Rapue radioed him. The captain said he didn't have his whole crew.

"That's OK," Wagstaff said. "We'll come in and we'll get as many people as we can out of there."

He landed and seconds later, everyone but Andrew Pikop and Thomas Varshock boarded the aircraft. Varshock died while trying to save his Potrero home with his 15-year-old son, Richard, who was now with Wagstaff.

"They all walked on," Wagstaff said. "They were all helping each other."

After everyone was on board, Wagstaff looked to make sure the door was shut, and then he took off. He said the entire rescue, from the time he got the call until he took off, took about two minutes.

Chaney directed him to a Cal Fire station about a half-mile away.

After dropping off the firefighters and the teenager, Wagstaff was up in the air again looking for Pikop, the fourth firefighter.

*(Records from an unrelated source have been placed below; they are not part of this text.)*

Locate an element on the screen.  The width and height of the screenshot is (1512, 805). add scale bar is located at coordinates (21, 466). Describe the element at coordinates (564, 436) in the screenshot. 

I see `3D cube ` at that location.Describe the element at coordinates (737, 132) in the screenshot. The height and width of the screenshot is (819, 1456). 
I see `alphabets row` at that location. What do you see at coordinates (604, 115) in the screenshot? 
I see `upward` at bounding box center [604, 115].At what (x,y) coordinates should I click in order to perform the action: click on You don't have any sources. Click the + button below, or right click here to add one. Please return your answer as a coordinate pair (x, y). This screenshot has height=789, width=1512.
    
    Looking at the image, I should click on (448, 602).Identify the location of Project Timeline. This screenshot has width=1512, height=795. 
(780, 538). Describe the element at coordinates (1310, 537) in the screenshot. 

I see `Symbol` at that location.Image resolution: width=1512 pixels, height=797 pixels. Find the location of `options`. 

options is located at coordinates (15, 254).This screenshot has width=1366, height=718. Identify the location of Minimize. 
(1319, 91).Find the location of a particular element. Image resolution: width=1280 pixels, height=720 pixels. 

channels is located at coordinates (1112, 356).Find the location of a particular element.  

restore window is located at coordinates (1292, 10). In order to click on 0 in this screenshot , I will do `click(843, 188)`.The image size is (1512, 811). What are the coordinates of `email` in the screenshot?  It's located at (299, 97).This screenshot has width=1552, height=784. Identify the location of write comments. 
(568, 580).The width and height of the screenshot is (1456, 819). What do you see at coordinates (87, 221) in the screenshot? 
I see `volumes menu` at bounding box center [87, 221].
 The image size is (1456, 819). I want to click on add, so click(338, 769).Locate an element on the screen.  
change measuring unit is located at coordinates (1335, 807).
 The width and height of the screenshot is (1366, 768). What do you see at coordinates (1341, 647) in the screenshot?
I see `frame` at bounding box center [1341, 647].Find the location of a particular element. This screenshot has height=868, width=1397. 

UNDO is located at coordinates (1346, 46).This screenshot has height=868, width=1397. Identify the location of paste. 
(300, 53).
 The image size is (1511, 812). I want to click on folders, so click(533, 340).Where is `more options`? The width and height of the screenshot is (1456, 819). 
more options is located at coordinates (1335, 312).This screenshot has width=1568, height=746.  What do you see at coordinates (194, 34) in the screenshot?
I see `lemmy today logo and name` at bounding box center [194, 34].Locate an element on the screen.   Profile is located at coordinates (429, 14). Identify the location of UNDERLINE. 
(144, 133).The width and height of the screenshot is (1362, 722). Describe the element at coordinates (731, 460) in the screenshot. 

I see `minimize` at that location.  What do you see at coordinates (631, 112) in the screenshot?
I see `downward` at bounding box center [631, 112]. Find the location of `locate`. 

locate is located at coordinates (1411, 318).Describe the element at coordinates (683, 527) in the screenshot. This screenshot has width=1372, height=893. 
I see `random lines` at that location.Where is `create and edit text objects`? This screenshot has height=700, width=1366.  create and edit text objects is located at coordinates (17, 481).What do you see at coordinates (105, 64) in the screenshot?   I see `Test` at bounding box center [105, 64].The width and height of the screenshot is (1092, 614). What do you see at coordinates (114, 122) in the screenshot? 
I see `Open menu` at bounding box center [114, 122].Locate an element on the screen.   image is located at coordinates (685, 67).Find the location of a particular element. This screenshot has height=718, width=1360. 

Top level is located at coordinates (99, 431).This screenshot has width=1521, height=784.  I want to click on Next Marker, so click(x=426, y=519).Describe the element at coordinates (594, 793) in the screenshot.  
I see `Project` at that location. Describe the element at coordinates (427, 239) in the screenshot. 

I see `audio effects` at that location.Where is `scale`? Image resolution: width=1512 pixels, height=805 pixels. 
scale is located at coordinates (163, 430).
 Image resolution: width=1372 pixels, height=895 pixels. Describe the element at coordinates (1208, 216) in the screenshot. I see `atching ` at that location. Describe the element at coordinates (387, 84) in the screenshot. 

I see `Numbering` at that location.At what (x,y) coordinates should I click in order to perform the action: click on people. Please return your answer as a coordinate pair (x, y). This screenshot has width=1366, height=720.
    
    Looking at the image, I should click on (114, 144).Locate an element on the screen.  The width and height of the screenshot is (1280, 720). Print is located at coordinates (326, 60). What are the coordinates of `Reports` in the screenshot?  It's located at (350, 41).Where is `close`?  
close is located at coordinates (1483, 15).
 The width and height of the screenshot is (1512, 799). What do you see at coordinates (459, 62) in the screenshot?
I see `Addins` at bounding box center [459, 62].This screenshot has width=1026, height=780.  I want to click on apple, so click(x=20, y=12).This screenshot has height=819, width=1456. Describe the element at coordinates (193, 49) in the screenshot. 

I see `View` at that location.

Wagstaff returned to the same spot and made radio contact with Cal Fire Capt. Carl Schwettmann Jr.

Schwettmann, who was in a white Cal Fire pickup truck, found Pikop. He rushed him to the helicopter, helped him get in and slammed the door. Minutes later, Pikop was reunited with his crew.

The firefighters and Varshock were airlifted to UCSD Medical Center in Hillcrest. They were admitted to the burn unit at 1:30 p.m.

Two of the four firefighters, whose names have not been released, remain in critical condition, as does Richard Varshock.

Pikop shares a room with Rapue. Each spoke to The San Diego Union-Tribune Friday from their hospital beds. Both remain in fair condition and are recovering from burns.

After the rescues, Wagstaff immediately went back to work. He dropped water on the Harris Fire until 6 p.m.

He hasn't seen any of the people he rescued. He's still fighting the fires. But, he said, he's made a point to get daily updates on their conditions from fire officials.